Cristo Rey
Introducción:
Hoy celebramos a Jesús, como Rey nuestro, como Rey que nos
protege, gobierna, conduce, guía… por el camino de la santidad. Como dice el
Catecismo, “la caridad es el alma de la santidad a la que todos están llamados”
(CATIC 826). Esta caridad, Cristo nos la da por su Palabra, defendiéndonos de
todo mal y por su visita.
- El Rey que nos habla:
Jesús, nuestro Rey, nos habla, nos dirige un mensaje, unas
palabras que son vida, son luz, son fuego… Las palabras de Cristo, cuando las
escuchamos y acogemos, nos transmiten la vida de hijos de Dios, la cual, sin su
ayuda es imposible vivir. A su vez, su mensaje nos ilumina, nos hace ver la
realidad como la ve Dios, con la luz de la fe, para descubrir en lo escondido
la presencia de ese Dios que tanto nos ama. Finalmente, estas palabras nos
encienden el corazón, como les sucedió a los caminantes de Emaús (Cf. Lc
24,32), porque provienen del amor de Dios y contagian Su amor.
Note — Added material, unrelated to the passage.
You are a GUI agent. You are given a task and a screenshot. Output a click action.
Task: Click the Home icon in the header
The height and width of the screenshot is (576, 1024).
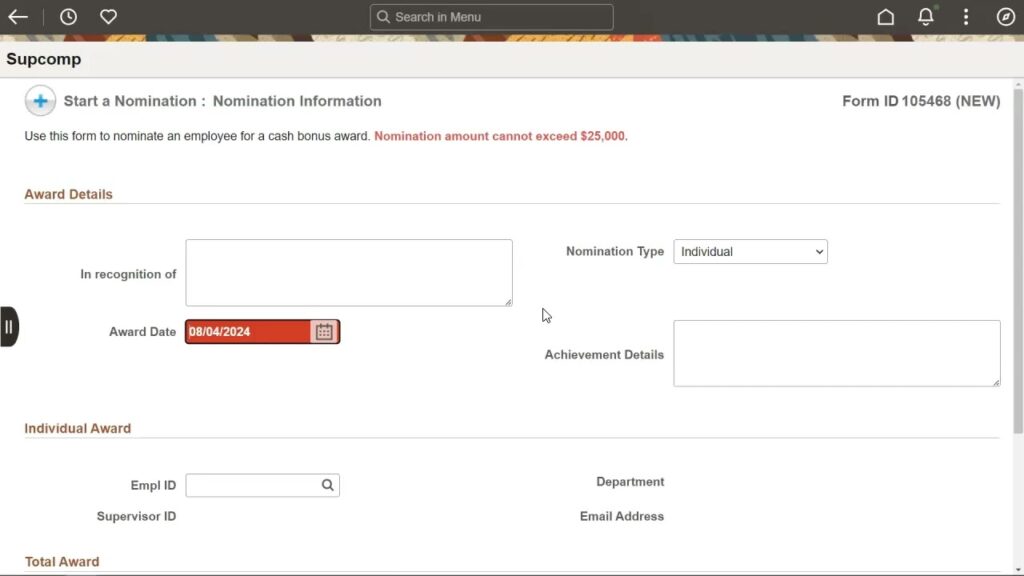click(885, 16)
De este modo, al escuchar con fe las divinas palabras,
dejamos que por el amor Cristo reine en nuestros corazones por su vida, su luz
y su fuego.
- Nos defiende:
Jesús, además, como buen Rey, defiende a sus hijos con gran
poder. De hecho, el Padre “nos libró del poder de las tinieblas y nos hizo
entrar en el reino de su Hijo” (Col 1,13). Por amor de Dios Padre y de su Hijo
Jesús, somos liberados de todo lo que nos aleja de nuestra felicidad. Con su
poder podemos vencer las tentaciones, aunque sean muchas, sean fuertes, aunque
seamos débiles.
Él, reinando desde la cruz, venció a todos los enemigos y a
nosotros también nos quiere decir: “Yo te aseguro que hoy estarás conmigo en el
Paraíso” (Lc 23,43).
- Nos visita:
Este Rey, enciende la caridad en nuestras almas, de un modo
muy especialísimo, cuando nos visita en la Eucaristía. Al venir a nuestro
interior, su cercanía, su presencia, su compañía nos transforma. Por esto, el
momento de la Comunión, es uno de los instantes en los cuales Cristo Rey se
sienta en el trono que más le agrada: nuestro corazón.
De allí la importancia de prepararnos lo mejor posible para
recibirlo. Que Él vea un trono, no un lugar cualquiera, que pueda ver un
corazón sincero que lo ama, que lo pone en el primer lugar, que lo recibe con
humilde sumisión…
Conclusión:
Pedimos a nuestra Madre nos ayude a acoger su reinado de
amor con un corazón atento en la escucha, en la lucha y en la cercanía del Señor.